Co-author: Vibhor Kumar
Nowadays, databases are replicated across different Data Centres and regions to mitigate any data loss and provide business continuity in case of any disaster situation arising due to natural calamities or intentional/malicious attempts. Therefore, readiness to switch over/failover to another Data Centre or different regions has become one inescapable requirement. The switchover and switchback drills need to be articulated, exercised, and performed periodically to ensure the robustness to mitigate any eventualities. EDB recommends performing switchover drills periodically to ensure such readiness.
One of the prominent EDB customers has recently planned for DC - DR drill to verify their architecture to sustain any requirements of switchover or failover in case the primary site is not available for any reason.
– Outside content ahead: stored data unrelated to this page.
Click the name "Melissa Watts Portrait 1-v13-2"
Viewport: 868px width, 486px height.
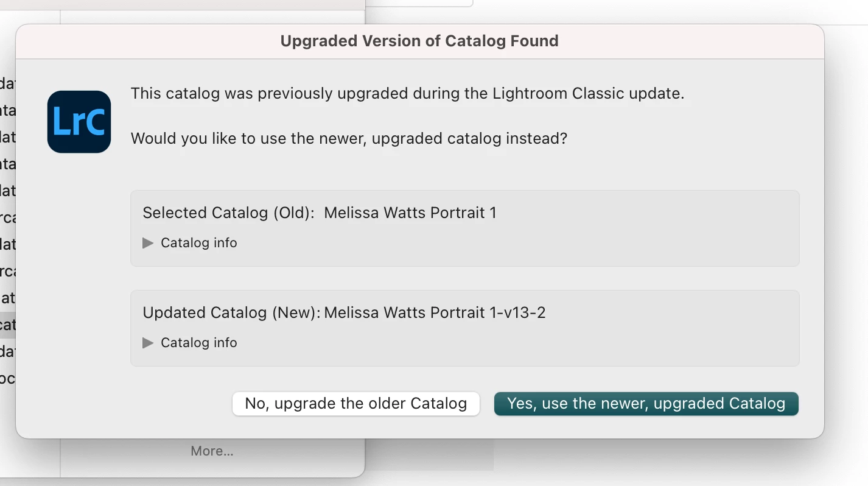[435, 313]
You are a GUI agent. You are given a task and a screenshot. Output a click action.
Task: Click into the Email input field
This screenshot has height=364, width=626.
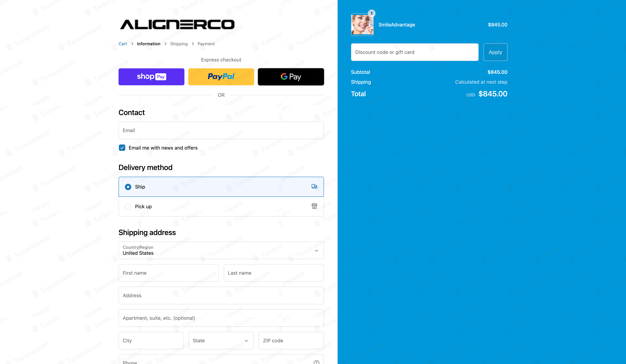tap(221, 130)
Readiness (Pre-drill) steps before switchover
For planned switchover, we performed the below checks before the activity at OS and database level, respectively. The mentioned steps would also be helpful for seamless failover if a situation arises.
OS level checks
- Verify resources allocated on all the servers are the same (For example, number of cores, RAM, swap, etc.)
- Verify OS version and kernel version on the systems are the same.
- Ensure database ports (5432 for PostgreSQL or 5444 for EDB Advanced Server) are open for system connections.
- Ensure ssh, without password (using SSL certificates), are allowed from all the systems.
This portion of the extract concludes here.